Showing posts with label Ken Liu. Show all posts
Showing posts with label Ken Liu. Show all posts

Sunday, December 9, 2018

“Death’s End” by Cixin Liu (translated by Ken Liu)

This is the final novel in Liu’s “Remembrance of Earth’s Past” trilogy. Clocking in at over six hundred pages alone, this book brings the trilogy’s total page count to well over fifteen hundred. This story circles back on many of the philosophical themes of the previous books, with a continued emphasis on physics, cosmology, free will, and the nature of language. “If, as soon as you were born, you were locked inside a small box, you wouldn’t care because that was all you’ve known. But once you’ve been let out and they try to put you back in, it feels completely different.” Liu’s story also compels the reader ask what it truly means to be human. “Life reached an evolutionary milestone when it climbed onto land from the ocean, but those first fish that climbed onto land ceased to be fish. Similarly, when humans truly enter space and are free from the Earth, they cease to be human.” This novel’s time scale is also even more epic, with over eighteen million years elapsing during the course of the story. “The known universe is about sixteen billion light-years across, and it’s still expanding. But the speed of light is only three hundred thousand kilometers per second, a snail’s pace. This means that light can never go from one end of the universe to the other. Since nothing can move faster than the speed of light, it follows that no information and motive force can go from one end of the universe to the other. If the universe were a person, his neural signals couldn’t cover his entire body; his brain would not know of the existence of his limbs, and his limbs would not know of the existence of the brain.” However, as in his past novels, this story also remains rooted in the specific lives of a few core characters, who are able to transcend time and keep the reader rooted in humanity’s journey. “This wasn’t a decision born of thought, but buried deep in her genes. These genes could be traced to four billion years ago, when the decision was first made. The subsequent billions of years only strengthened it. Right or wrong, she knew she had no other choice.” This is a novel that makes one deeply ponder the meaning of humanity, the meaning of the universe, and the meaning of time, as well as the meaning of an individual life. “The child that was human civilization had opened the door to her home and glanced outside. The endless night terrified her so much that she shuddered against the expansive and profound darkness.”

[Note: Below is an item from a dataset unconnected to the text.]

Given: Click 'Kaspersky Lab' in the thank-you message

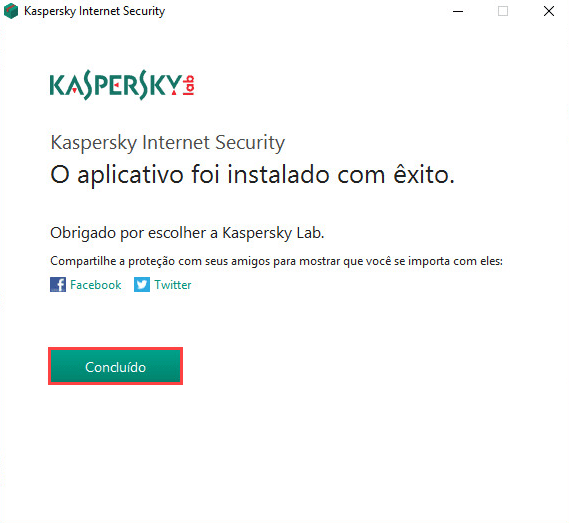Looking at the screenshot, I should pos(272,233).
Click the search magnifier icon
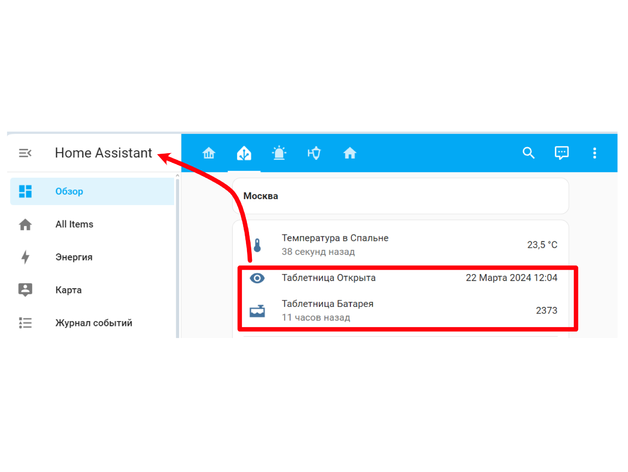Screen dimensions: 628x472 [529, 153]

Thursday, November 8, 2018

“The Three-Body Problem” by Cixin Liu (translated by Ken Liu)

This is “hard” science fiction at its best. It is an epic novel that combines the best of realistic science, actual Chinese history, and world-leaping fantasy. Over the course of the story, realistic nuclear physics, computer science, virtual reality, and extra-terrestrial communications are all seamlessly woven into a compelling narrative. Space and time hop back and forth. The story begins in the depths of the Cultural Revolution, when Chinese intellectuals were being rehabilitated, punished, or worse. “But burning was their fate; they were the generation meant to be consumed by fire.” The story soon shifts to forty years later and to physicists on the frontier of contemporary science. “Theory is the foundation of application. Isn’t discovering fundamental laws the biggest contribution to our time?” But there were also humans opposed to this scientific progress. “He believed that technological progress was a disease in human society. The explosive development of technology was analogous to the growth of cancer cells, and the results would be identical: the exhaustion of all sources of nourishment, the destruction of organs, and the final death of the host body.” On Earth, scientists start dying under mysterious circumstances. A secret society (or two) is revealed. Superpowers collaborate. There is also much philosophy interspersed with the hard science. “The more transparent something was, the more mysterious it seemed. The universe itself was transparent; as long as you were sufficiently sharp-eyed, you could see as far as you liked. But the farther you looked, the more mysterious it became.” As the mystery of this novel unfolds, the story envelops you even as the technical details of the science impresses.